6月に弘前市教育委員に任命されました。何ごとも断れない性格を知ってのことなのか、思いもよらないところから話が出てきて、話を聞いているうちに引き受けることになってしまいました。

学校と市役所が相手ですから、ほぼ全部が日中の仕事です。それも、午前中も!! そこで、引き受ける時に条件を付けました。会議は水曜日か金曜日の午後にすること、学校訪問は都合がつく時だけ参加すること、のふたつです。水曜日と金曜日の午後は自分の時間を確保するために休診にしていたのですが、最近は、ほぼ何かの予定が入ってしまいます。これで、自分の時間を持つことはほぼ絶望的になってしまいました。

弘大医学部や臨床研修医の教育、医師会看護専門学校の教育、医院の職員の教育など、人を育てることに少しでも貢献しようと思ってやってきました。中学生の職場体験は引き受けていましたが、これまでは大部分が大人相手のことでしたので、教育委員にという話を頂いた時に、小中学校の教育に関与することも面白いなとも思いました。

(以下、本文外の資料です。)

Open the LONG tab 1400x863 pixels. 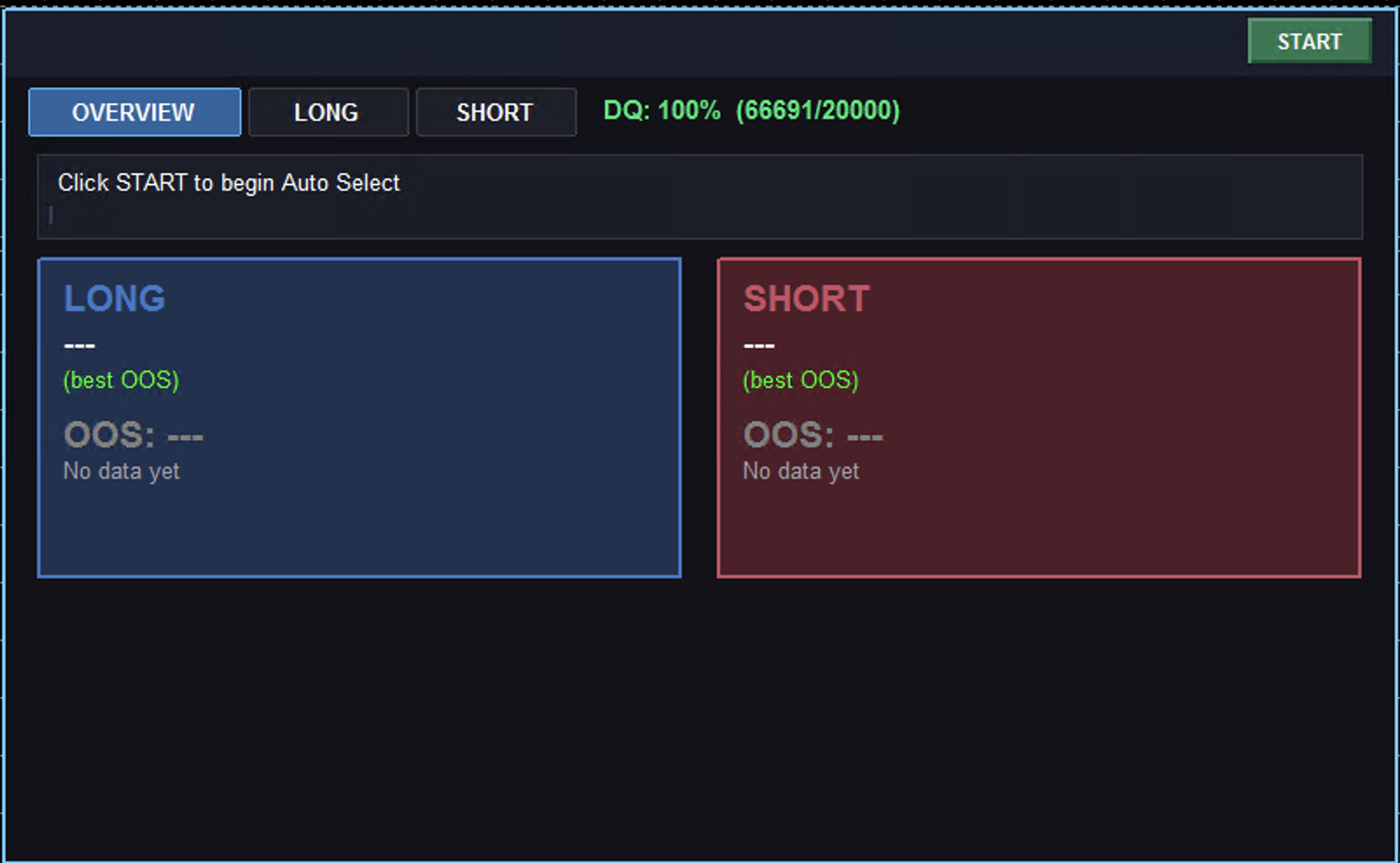point(328,112)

ということで、教育委員を引き受けることにしました。今回、市の教育委員会に誘われたことにたいして、医師会の先輩の先生から、「先生は普段から、教育委員にして下さい、というようなことをしてるんだからしょうがないんだよ」と言われました。教育委員会の人から説明を聞いている時も、これまで自分がやってきたことを考えると、断る理由が見つからないなと思っていました。

弘前市内には、市立の小学校が35校と中学校が16校あります。早速、6月27日から7月14日までの予定で学校訪問が始まりました。基本的に朝から午後にかけて3校を訪問するのですが、私は、午前は5回、午後は8回参加することにしました。午前中の学校訪問の5回は、代わりに木村あさの先生と私の長男の直也が診察します。

学校訪問は、すべての学校を年に1回訪問するのですが、今回は29校を訪問し、残りは10月に訪問する予定になっています。自分の子どもの参観に1回しか行ったことがないくらいですから、学校の実情が分かるはずもありません。教育委員会がどのような組織なのかももちろん知りませんでしたが、何回かの会議と学校訪問をしてみて、大事な組織であることが少し理解できました。

私は、弘前市医師会看護専門学校で看護学生の教育に関与しています。私たちの学校には基礎学力が身についていない学生がたくさん入学してきます。これは特殊な例ではなく、ごく普通のことです。例えば、小学校5年程度になれば、子どもの算数を見てやれない保護者がたくさんいます。これは、中学校で教わったことが身についていないためです。そして、高校もそのまま卒業してしまいますから。教育委員会では、このあたりに注意しながら見ていこうと思っています。

また、発達障害もよく考えてみようと思っています。高校卒業生を受け入れる看護専門学校でも発達障害が問題になることがあります。通常の児童生徒の6%程度が広い意味での発達障害だと言われていますし、知的障害や言葉の問題を同時に抱えていることが多いので、この点にも注目していこうと思っています。

教育委員の任期は4年ですので、自分の体力と気力が続くあと4年は社会に貢献できるような活動を続けることに決めました。